Repeat the data word for word. Do not include the pictures.
START Materials provided
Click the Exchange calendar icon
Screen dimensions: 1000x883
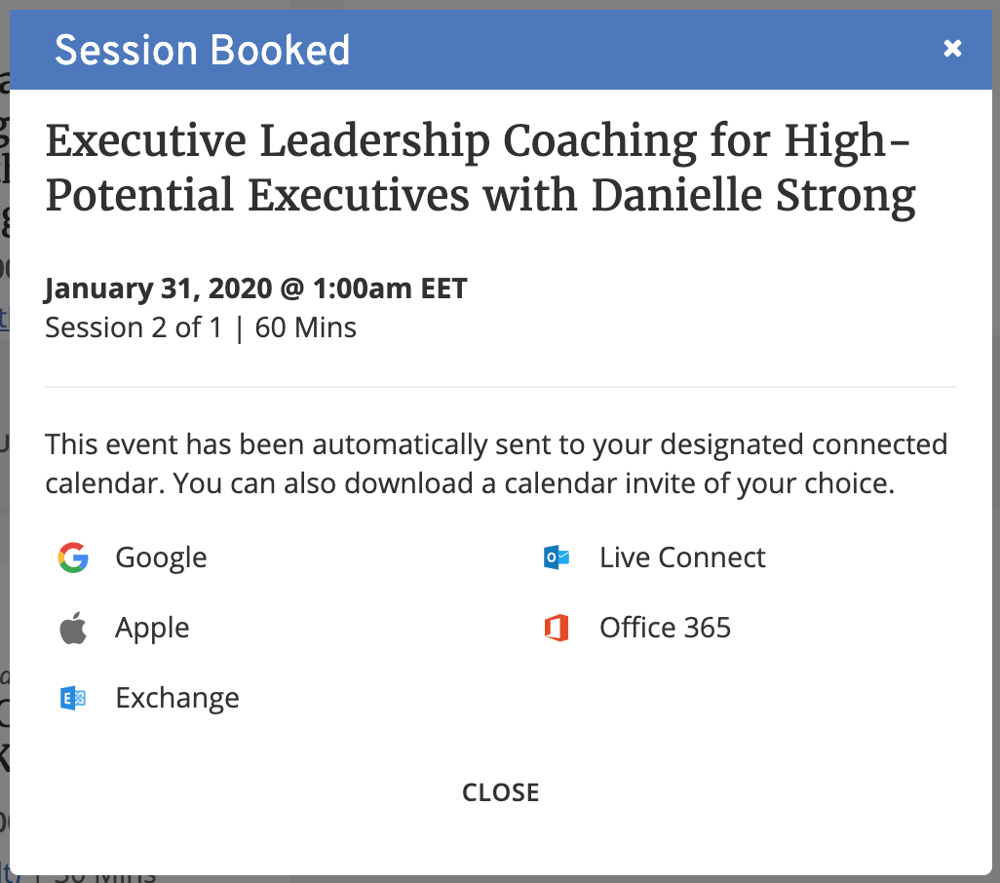tap(73, 698)
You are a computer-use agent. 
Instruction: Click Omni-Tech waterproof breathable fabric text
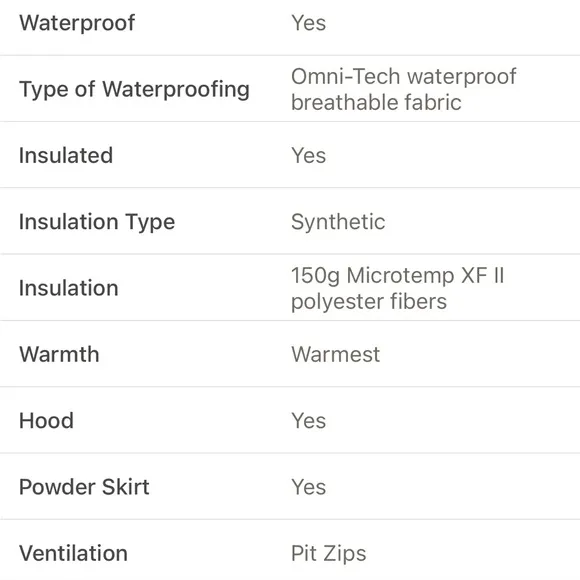tap(404, 89)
END Materials provided
Exercise response:
Click the Exchange calendar icon
Screen dimensions: 1000x883
tap(73, 698)
You are a computer-use agent. 
Instruction: Click Omni-Tech waterproof breathable fabric text
tap(404, 89)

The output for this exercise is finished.